**TASK 1:**
Answer these questions about the confidence interval problems:
(a) In Practice Problem 30, what is the observed maximum?
(b) In Practice Problem 31, what is the observed sum?
(c) In Practice Problem 32, what is the posterior distribution?
----- SOURCE TEXT
Practice Problem 30 (Uniform endpoint). Suppose $X_1,\ldots,X_8\sim \operatorname{Uniform}(0,\theta)$ and the observed maximum is $m=12$. Give a $95\%$ one-sided upper confidence interval of the form $[m,m/\alpha^{1/n}]$.

Solution

Here $n=8$ and $\alpha=0.05$. The interval is \[\left[12,\frac{12}{0.05^{1/8}}\right].\] This interval has coverage $0.95$ because \[\mathbb{P}_\theta\left(\theta\le \frac{M}{0.05^{1/8}}\right) =\mathbb{P}_\theta(M\ge 0.05^{1/8}\theta) =1-0.05.\]

Practice Problem

Practice Problem 31 (Exponential mean lifetime). Suppose $X_1,\ldots,X_6\sim \operatorname{Exp}(\lambda)$ and the observed sum is $Y=18$. Write a $90\%$ confidence interval for the mean lifetime $\theta=1/\lambda$.

Solution

Here $2n=12$ and $\alpha=0.10$. From \[2\lambda Y\sim \chi^2_{12},\] we obtain \[\theta=\frac{1}{\lambda}\in \left[ \frac{2Y}{\chi^2_{12,1-\alpha/2}},\; \frac{2Y}{\chi^2_{12,\alpha/2}} \right].\] Thus \[\theta\in \left[ \frac{36}{\chi^2_{12,0.95}},\; \frac{36}{\chi^2_{12,0.05}} \right].\]

Practice Problem

Practice Problem 32 (Beta-binomial credible interval). Suppose $X\sim \operatorname{Binomial}(30,p)$, $x=18$, and $p\sim \operatorname{Beta}(3,3)$. Find the posterior distribution and describe a $95\%$ equal-tail credible interval.

Solution

The posterior is \[p\mid X=18\sim \operatorname{Beta}(3+18,3+30-18)=\operatorname{Beta}(21,15).\] A $95\%$ equal-tail credible interval is \[\left[q_{0.025},q_{0.975}\right],\] where $q_\gamma$ is the $\gamma$ quantile of the $\operatorname{Beta}(21,15)$ distribution.
----------
----- ROWS
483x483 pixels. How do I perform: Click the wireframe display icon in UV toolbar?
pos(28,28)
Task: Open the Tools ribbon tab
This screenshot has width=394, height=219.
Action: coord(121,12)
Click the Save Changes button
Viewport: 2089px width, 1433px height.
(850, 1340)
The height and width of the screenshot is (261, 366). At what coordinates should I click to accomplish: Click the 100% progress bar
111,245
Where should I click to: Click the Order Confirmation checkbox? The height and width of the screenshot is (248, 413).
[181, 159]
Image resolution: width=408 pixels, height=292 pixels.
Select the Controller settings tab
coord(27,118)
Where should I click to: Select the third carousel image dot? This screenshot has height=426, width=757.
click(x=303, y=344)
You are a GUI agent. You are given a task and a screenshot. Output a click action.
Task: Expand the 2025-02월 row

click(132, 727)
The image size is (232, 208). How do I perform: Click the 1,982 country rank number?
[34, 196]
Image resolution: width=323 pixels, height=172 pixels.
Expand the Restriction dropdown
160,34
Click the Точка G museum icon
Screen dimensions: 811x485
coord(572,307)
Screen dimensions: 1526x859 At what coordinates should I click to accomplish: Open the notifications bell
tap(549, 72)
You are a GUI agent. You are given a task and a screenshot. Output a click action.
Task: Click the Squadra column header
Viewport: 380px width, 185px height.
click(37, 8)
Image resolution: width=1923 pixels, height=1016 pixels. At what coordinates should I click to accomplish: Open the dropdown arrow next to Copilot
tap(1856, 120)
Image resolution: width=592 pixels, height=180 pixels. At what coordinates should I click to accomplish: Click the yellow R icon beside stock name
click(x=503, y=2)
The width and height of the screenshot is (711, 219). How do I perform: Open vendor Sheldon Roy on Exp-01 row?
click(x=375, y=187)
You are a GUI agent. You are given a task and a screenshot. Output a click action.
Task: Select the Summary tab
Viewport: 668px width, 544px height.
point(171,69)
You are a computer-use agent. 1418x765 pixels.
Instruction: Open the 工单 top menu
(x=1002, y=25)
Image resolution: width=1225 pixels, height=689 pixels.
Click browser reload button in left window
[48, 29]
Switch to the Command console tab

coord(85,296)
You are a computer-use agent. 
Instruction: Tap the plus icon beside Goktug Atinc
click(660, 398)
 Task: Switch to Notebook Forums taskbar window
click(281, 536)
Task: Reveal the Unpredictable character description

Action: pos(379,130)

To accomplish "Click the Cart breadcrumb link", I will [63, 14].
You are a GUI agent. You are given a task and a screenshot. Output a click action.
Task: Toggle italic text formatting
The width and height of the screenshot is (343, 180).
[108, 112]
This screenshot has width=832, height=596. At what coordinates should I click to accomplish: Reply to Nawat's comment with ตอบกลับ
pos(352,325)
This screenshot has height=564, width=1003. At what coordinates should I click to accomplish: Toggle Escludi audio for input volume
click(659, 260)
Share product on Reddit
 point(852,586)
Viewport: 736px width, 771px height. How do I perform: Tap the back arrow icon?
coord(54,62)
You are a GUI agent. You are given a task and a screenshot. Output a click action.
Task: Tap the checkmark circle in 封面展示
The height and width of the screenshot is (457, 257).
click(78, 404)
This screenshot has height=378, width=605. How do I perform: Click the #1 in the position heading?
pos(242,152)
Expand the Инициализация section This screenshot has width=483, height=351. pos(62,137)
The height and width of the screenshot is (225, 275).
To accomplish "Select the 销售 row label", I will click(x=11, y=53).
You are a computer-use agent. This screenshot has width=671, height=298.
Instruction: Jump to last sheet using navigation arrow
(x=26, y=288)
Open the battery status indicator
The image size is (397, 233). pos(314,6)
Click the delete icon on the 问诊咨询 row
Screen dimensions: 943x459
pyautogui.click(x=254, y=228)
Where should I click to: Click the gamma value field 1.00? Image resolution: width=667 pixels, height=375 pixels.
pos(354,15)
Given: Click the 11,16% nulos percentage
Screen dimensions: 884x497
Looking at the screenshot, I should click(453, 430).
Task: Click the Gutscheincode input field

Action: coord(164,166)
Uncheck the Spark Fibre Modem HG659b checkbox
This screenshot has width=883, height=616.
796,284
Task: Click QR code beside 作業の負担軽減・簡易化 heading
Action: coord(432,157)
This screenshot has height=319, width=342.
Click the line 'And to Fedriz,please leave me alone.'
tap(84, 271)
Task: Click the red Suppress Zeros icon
----------
**TASK 2:** Can you rewrite the rows from the line with "This screenshot has width=832, height=596." up to and including the line with "Looking at the", changing "Screen dimensions" to "Display size" and leaving everything else the same?

**WRITTEN SOLUTION 1:**
(a) 12
(b) 18
(c) Beta(21,15)

**WRITTEN SOLUTION 2:**
This screenshot has width=832, height=596. At what coordinates should I click to accomplish: Reply to Nawat's comment with ตอบกลับ
pos(352,325)
This screenshot has height=564, width=1003. At what coordinates should I click to accomplish: Toggle Escludi audio for input volume
click(659, 260)
Share product on Reddit
 point(852,586)
Viewport: 736px width, 771px height. How do I perform: Tap the back arrow icon?
coord(54,62)
You are a GUI agent. You are given a task and a screenshot. Output a click action.
Task: Tap the checkmark circle in 封面展示
The height and width of the screenshot is (457, 257).
click(78, 404)
This screenshot has height=378, width=605. How do I perform: Click the #1 in the position heading?
pos(242,152)
Expand the Инициализация section This screenshot has width=483, height=351. pos(62,137)
The height and width of the screenshot is (225, 275).
To accomplish "Select the 销售 row label", I will click(x=11, y=53).
You are a computer-use agent. This screenshot has width=671, height=298.
Instruction: Jump to last sheet using navigation arrow
(x=26, y=288)
Open the battery status indicator
The image size is (397, 233). pos(314,6)
Click the delete icon on the 问诊咨询 row
Display size: 943x459
pyautogui.click(x=254, y=228)
Where should I click to: Click the gamma value field 1.00? Image resolution: width=667 pixels, height=375 pixels.
pos(354,15)
Given: Click the 11,16% nulos percentage
Display size: 884x497
Looking at the screenshot, I should click(453, 430).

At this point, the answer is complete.